Re: [basex-talk] Migrating ~ 3M record db from BaseX to PostgreSQL results in OOM

2019-10-08 Thread Christian Grün
I was surprised to see the 16 GB RAM machine pop up in your setup. Did you
check how many gigabytes of XML data can fulltext-indexed with BaseX (and a
large -Xmx value, maybe 15g) on that system?





first name last name  schrieb am Di., 8. Okt. 2019,
22:40:

> On Mon, Oct 7, 2019 at 1:13 AM Christian Grün 
> wrote:
>
>>
>> I would recommend you to write SQL commands or an SQL dump to disk (see
>> the BaseX File Module for now information) and run/import this file in a
>> second step; this is probably faster than sending hundreds of thousands of
>> single SQL commands via JDBC, no matter if you are using XQuery or Java.
>>
>>
> Ok, so I finally managed to reach a compromise regarding BaseX
> capabilities and the hardware that I have at my disposal (for the time
> being).
> This message will probably answer thread [1] as well (which is separate
> from this but seems to ask the same question basically, which is, how to
> use BaseX as an command-line XQuery processor).
> The script attached will take a large collection of HTML documents, it
> will pack them into small "balanced" sets, and then it will run XQuery on
> them using BaseX.
> The result will be a lot of SQL files ready to be imported in PostgreSQL
> (with some small tweaks, the data could be adapted to be imported in
> Elasticsearch).
>
> I'm also including some benchmark data:
>
> On system1 the following times were recorded: If run with -j4 it does 200
> forum thread pages in 10 seconds.
> And apparently there's about 5 posts on average per thread page.

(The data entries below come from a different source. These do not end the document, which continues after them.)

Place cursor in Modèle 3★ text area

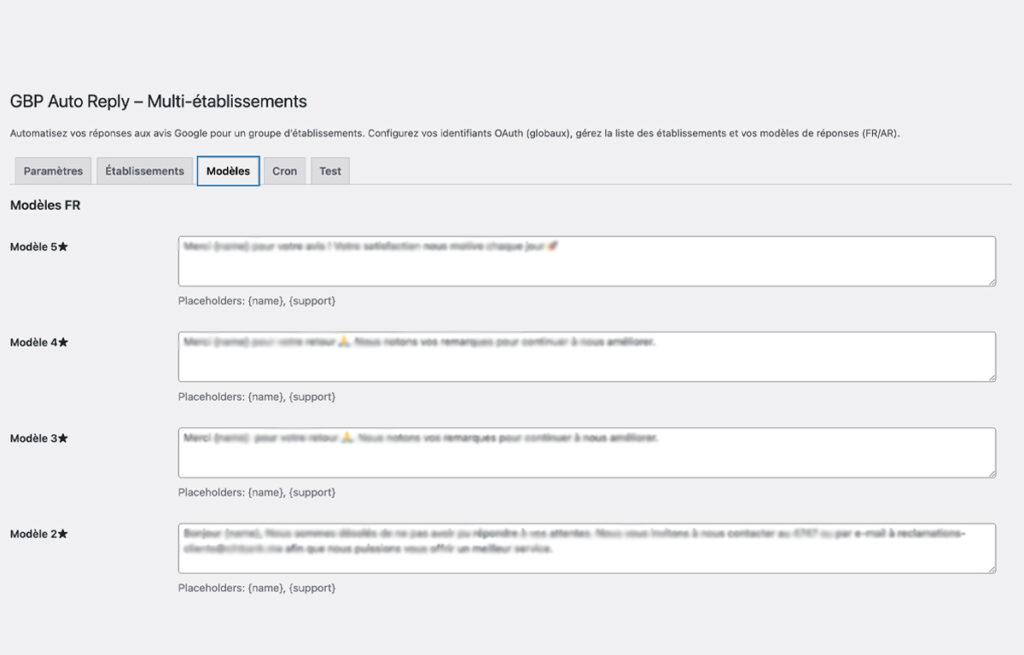point(586,453)
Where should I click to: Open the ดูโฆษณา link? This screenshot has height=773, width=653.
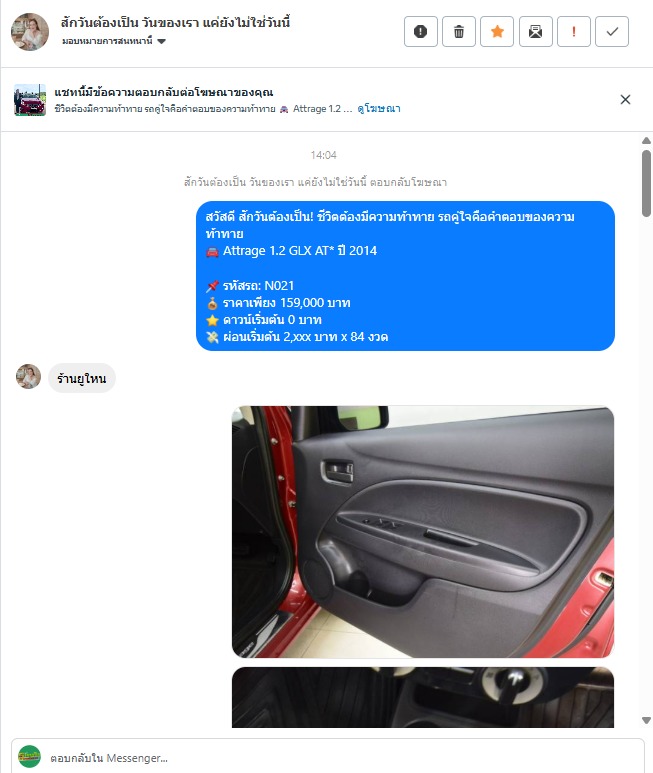[378, 108]
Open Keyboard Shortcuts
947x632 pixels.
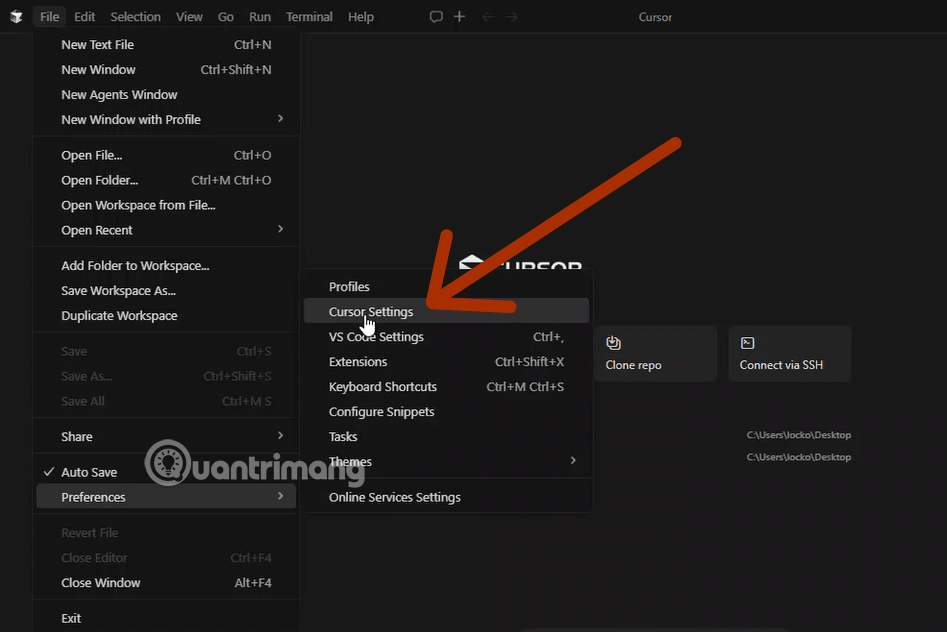[x=382, y=386]
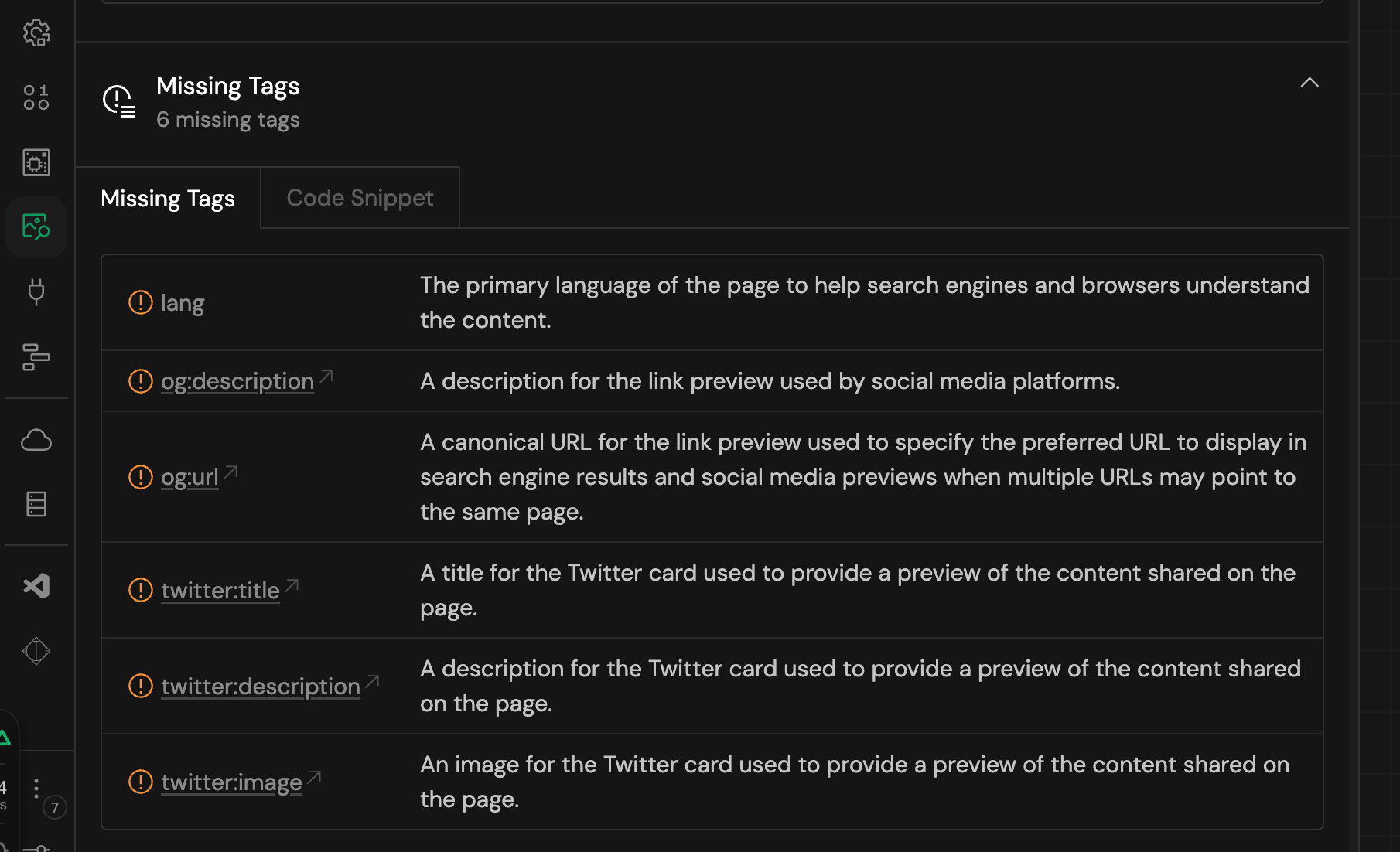The image size is (1400, 852).
Task: Open the plug icon for plugins
Action: pyautogui.click(x=36, y=292)
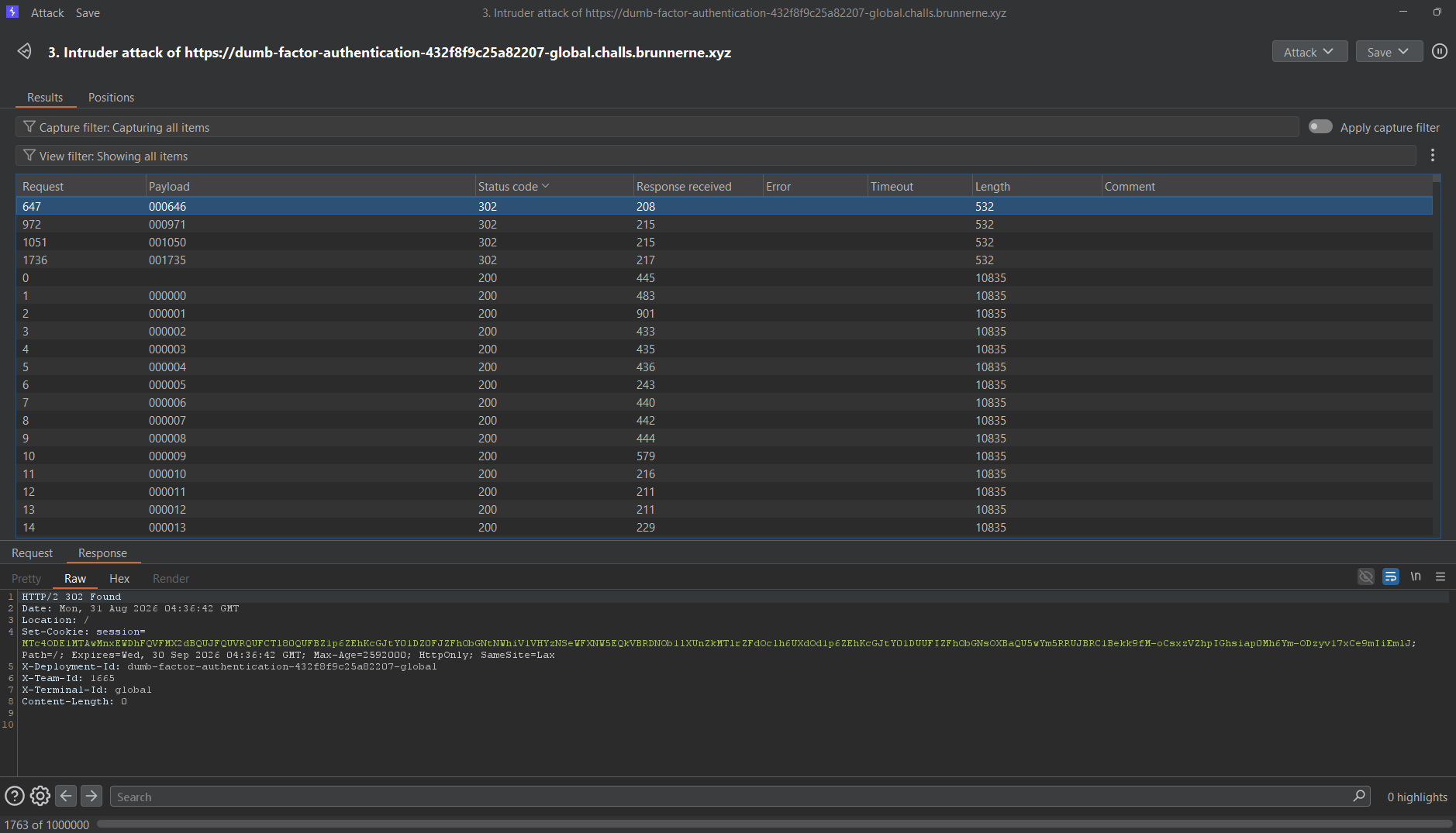
Task: Click the back arrow icon beside the attack title
Action: click(24, 51)
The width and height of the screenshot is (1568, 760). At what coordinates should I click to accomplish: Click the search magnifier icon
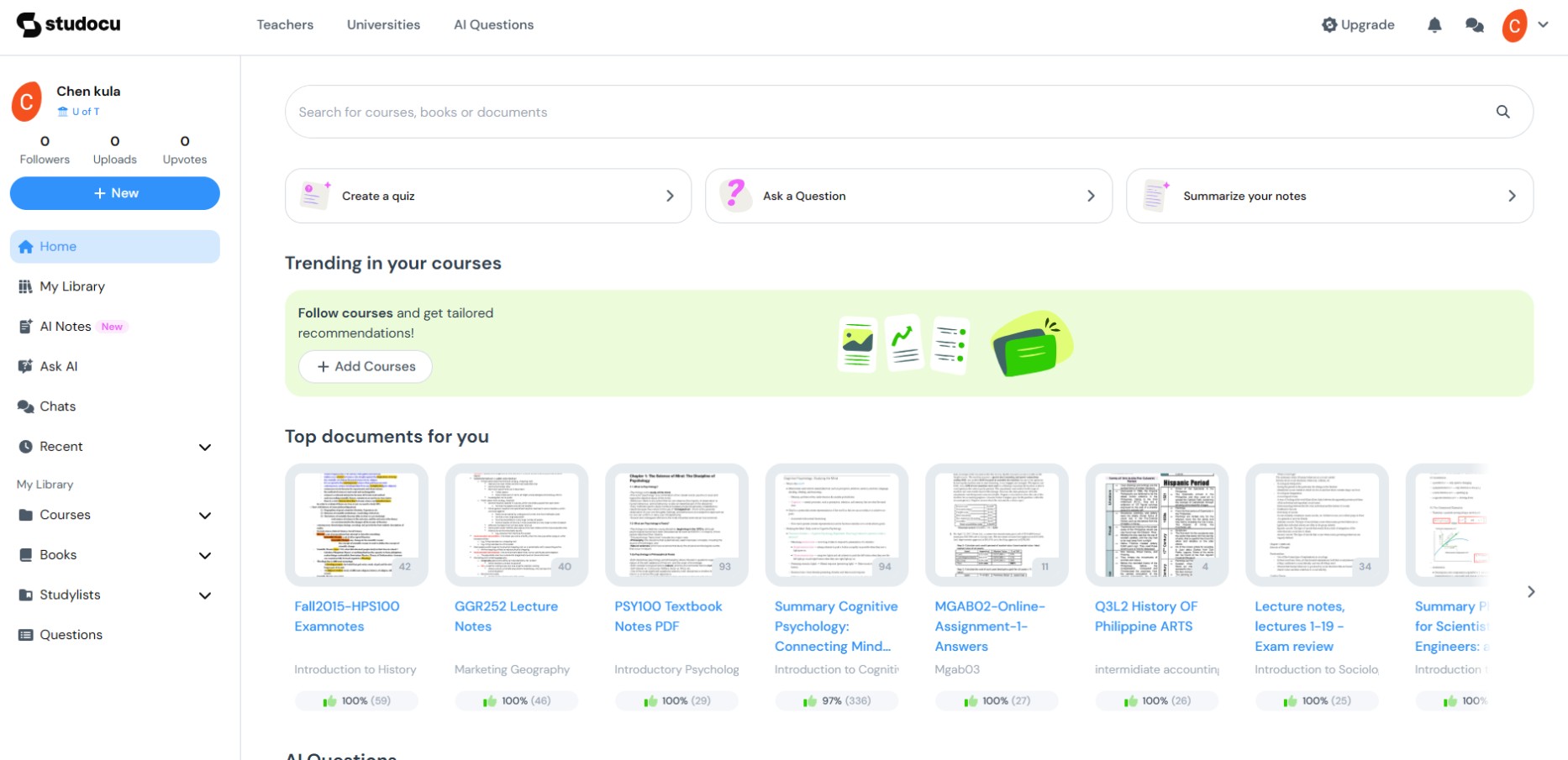1502,112
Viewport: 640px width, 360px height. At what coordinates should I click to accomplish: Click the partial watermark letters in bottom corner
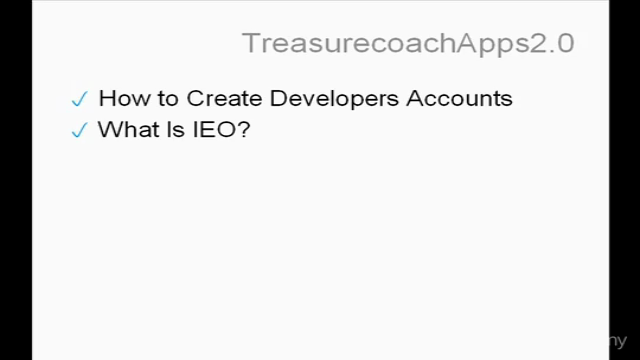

So in
> 85000 seconds (almost a day) it would process ~1.7M posts (in ~340k forum
> thread pages) and have them prepared to be imported in PostgreSQL. With -j4
> the observed peak memory usage was 500MB.
>
> I've tested the script attached on the following two systems:
> system1 config:
> - BaseX 9.2.4
> - script (from util-linux 2.31.1)
> - GNU Parallel 20161222
> - Ubuntu 18.04 LTS
>
> system1 hardware:
> - cpu: Intel(R) Core(TM) i5-4570 CPU @ 3.20GHz (4 cores)
> - memory: 16GB DDR3 RAM, 2 x Kingston @ 1333 MT/s
> - disk: WDC WD30EURS-73TLHY0 @ 5400-7200RPM
>
> system2 config:
> - BaseX 9.2.4
> - GNU Parallel 20181222
> - script (from util-linux 2.34)
>
> system2 hardware:
> - cpu: Intel(R) Celeron(R) CPU  J1900  @ 1.99GHz  (4 cores)
> - memory: 4GB RAM DDR @ 1600MHz
> - disk: HDD ST3000VN007-2E4166 @ 5900 rpm
>
> [1]
> https://mailman.uni-konstanz.de/pipermail/basex-talk/2019-October/014722.html
>
>


Re: [basex-talk] Migrating ~ 3M record db from BaseX to PostgreSQL results in OOM

2019-10-08 Thread first name last name
On Mon, Oct 7, 2019 at 1:13 AM Christian Grün 
wrote:

>
> I would recommend you to write SQL commands or an SQL dump to disk (see
> the BaseX File Module for now information) and run/import this file in a
> second step; this is probably faster than sending hundreds of thousands of
> single SQL commands via JDBC, no matter if you are using XQuery or Java.
>
>
Ok, so I finally managed to reach a compromise regarding BaseX capabilities
and the hardware that I have at my disposal (for the time being).
This message will probably answer thread [1] as well (which is separate
from this but seems to ask the same question basically, which is, how to
use BaseX as an command-line XQuery processor).
The script attached will take a large collection of HTML documents, it will
pack them into small "balanced" sets, and then it will run XQuery on them
using BaseX.
The result will be a lot of SQL files ready to be imported in PostgreSQL
(with some small tweaks, the data could be adapted to be imported in
Elasticsearch).

I'm also including some benchmark data:

On system1 the following times were recorded: If run with -j4 it does 200
forum thread pages in 10 seconds.
And apparently there's about 5 posts on average per thread page. So in
85000 seconds (almost a day) it would process ~1.7M posts (in ~340k forum
thread pages) and have them prepared to be imported in PostgreSQL. With -j4
the observed peak memory usage was 500MB.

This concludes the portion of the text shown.